▸ **About this task**:
Find the string "agent" in the data, and copy out each line that has it.

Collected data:
= = =

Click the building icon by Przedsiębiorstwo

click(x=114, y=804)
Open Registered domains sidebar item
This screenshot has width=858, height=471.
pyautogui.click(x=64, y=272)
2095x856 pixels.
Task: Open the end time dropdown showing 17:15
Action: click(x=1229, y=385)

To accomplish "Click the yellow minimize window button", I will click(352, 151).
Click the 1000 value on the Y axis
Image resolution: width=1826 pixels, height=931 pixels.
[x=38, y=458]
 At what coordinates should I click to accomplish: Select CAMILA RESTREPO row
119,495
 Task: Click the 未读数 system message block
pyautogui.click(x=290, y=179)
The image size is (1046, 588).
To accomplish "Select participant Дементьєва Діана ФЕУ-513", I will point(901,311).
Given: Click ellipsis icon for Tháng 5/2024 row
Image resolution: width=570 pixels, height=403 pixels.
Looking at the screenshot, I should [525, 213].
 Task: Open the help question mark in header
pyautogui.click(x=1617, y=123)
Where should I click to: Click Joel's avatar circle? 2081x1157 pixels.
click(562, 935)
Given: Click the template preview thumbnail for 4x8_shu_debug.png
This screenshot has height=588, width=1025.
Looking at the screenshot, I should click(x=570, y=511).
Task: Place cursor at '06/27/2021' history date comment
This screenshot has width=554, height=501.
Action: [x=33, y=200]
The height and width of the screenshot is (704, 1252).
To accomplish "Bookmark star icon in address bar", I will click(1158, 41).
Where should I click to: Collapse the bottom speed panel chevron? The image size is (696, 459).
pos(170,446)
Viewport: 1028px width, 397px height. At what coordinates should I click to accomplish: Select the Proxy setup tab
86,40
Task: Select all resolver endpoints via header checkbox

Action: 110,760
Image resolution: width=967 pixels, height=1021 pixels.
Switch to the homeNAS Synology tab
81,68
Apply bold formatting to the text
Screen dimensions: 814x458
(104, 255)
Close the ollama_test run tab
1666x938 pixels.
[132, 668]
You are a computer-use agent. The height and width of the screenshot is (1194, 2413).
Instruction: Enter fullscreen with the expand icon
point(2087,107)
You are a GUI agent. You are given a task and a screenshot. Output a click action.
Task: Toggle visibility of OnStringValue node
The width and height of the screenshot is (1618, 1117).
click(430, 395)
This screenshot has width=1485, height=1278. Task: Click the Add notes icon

= = =

▸ **Exercise solution**:
You are a computer-use agent. The height and width of the screenshot is (1194, 2413).
You are a GUI agent. You are given a task and a screenshot. Output a click action.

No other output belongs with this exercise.